Sharma, Y, Sumanadasa, S, Shahi, R, Woodman, R, Mangoni, AA, Bihari, S, Thompson, C
Scientific reports. 2024;(1):11846
Abstract
Community-acquired pneumonia (CAP) poses a significant global health challenge, prompting exploration of innovative treatments. This systematic review and meta-analysis aimed to evaluate the efficacy and safety of vitamin C supplementation in adults undergoing treatment for CAP. A comprehensive search of the MEDLINE, Embase, CINAHL, the Cochrane Central Register of Controlled Trials, and Clinical Trials.gov databases from inception to 17 November 2023 identified six randomized-controlled-trials (RCTs) meeting inclusion criteria. The primary outcome analysis revealed a non-significant trend towards reduced overall mortality in the vitamin C group compared to controls (RR 0.51; 95% CI 0.24 to 1.09; p = 0.052; I2 = 0; p = 0.65). Sensitivity analysis, excluding corona-virus-disease 2019 (COVID-19) studies and considering the route of vitamin C administration, confirmed this trend. Secondary outcomes, including hospital length-of-stay (LOS), intensive-care-unit (ICU) LOS, and mechanical ventilation, exhibited mixed results. Notably, heterogeneity and publication bias were observed in hospital LOS analysis, necessitating cautious interpretation.

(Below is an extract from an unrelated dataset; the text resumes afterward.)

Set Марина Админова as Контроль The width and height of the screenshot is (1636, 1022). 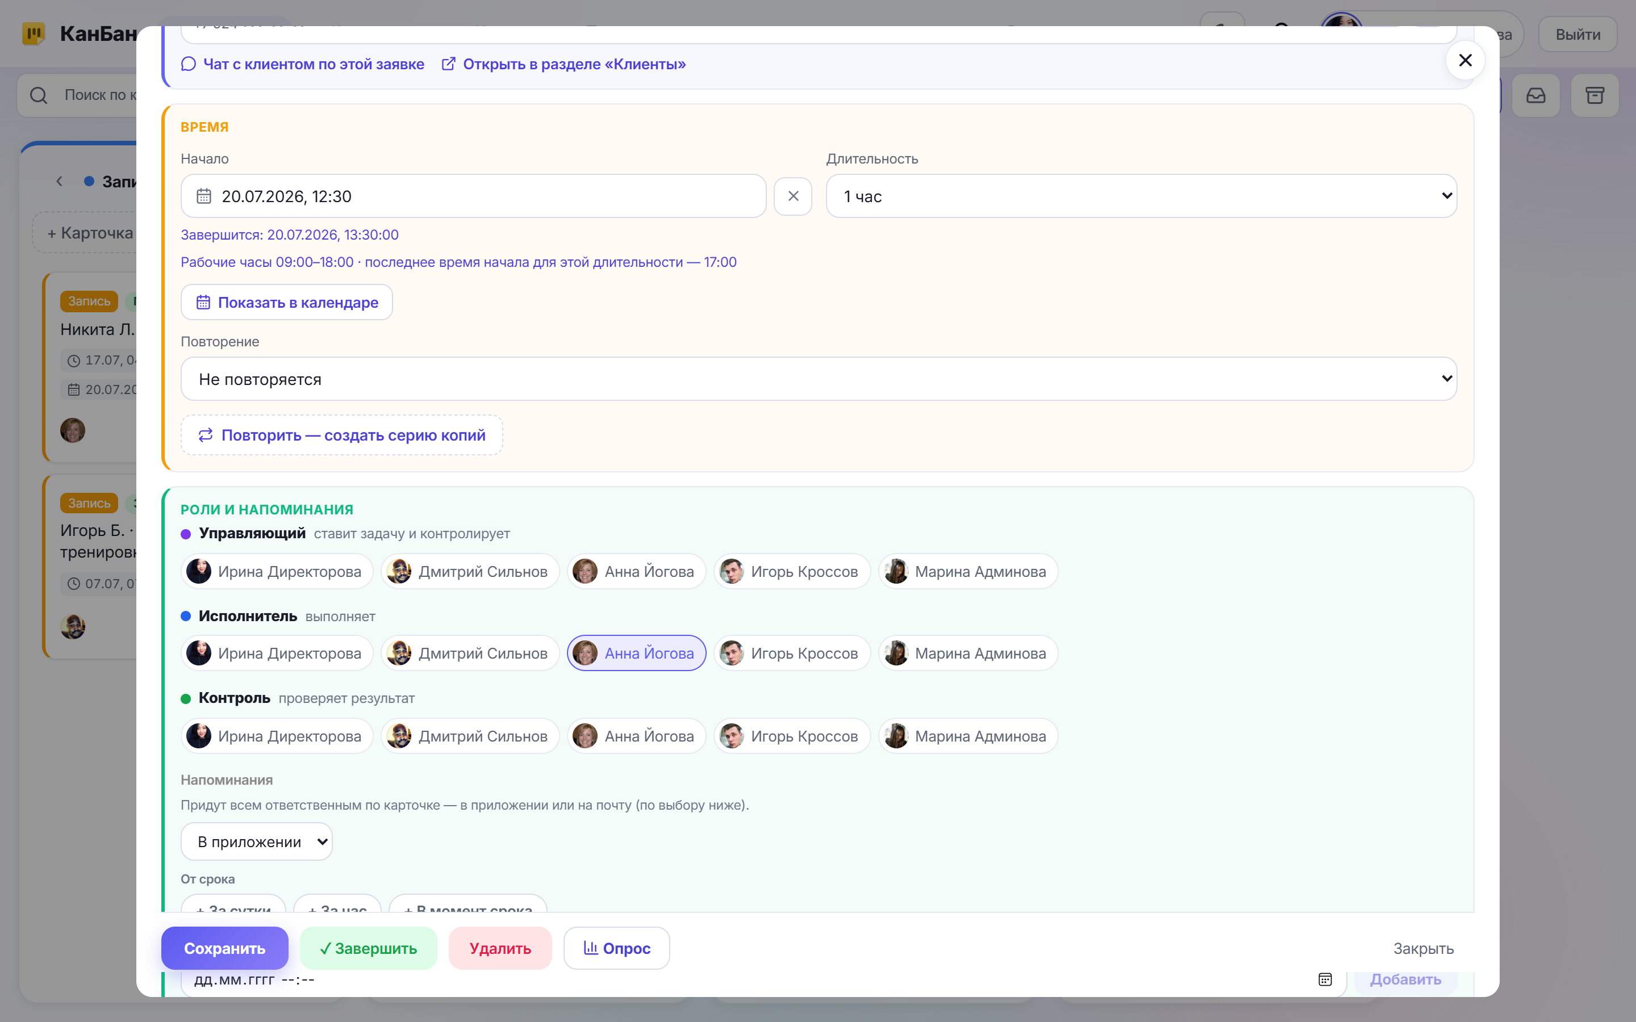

Adverse effects were minimal, with isolated incidents of nausea, vomiting, hypotension, and tachycardia reported. This meta-analysis suggests potential benefits of vitamin C supplementation in CAP treatment. However, inconclusive findings and methodological limitations warrants cautious interpretation, emphasising the urgency for high-quality trials to elucidate the true impact of vitamin C supplementation in CAP management.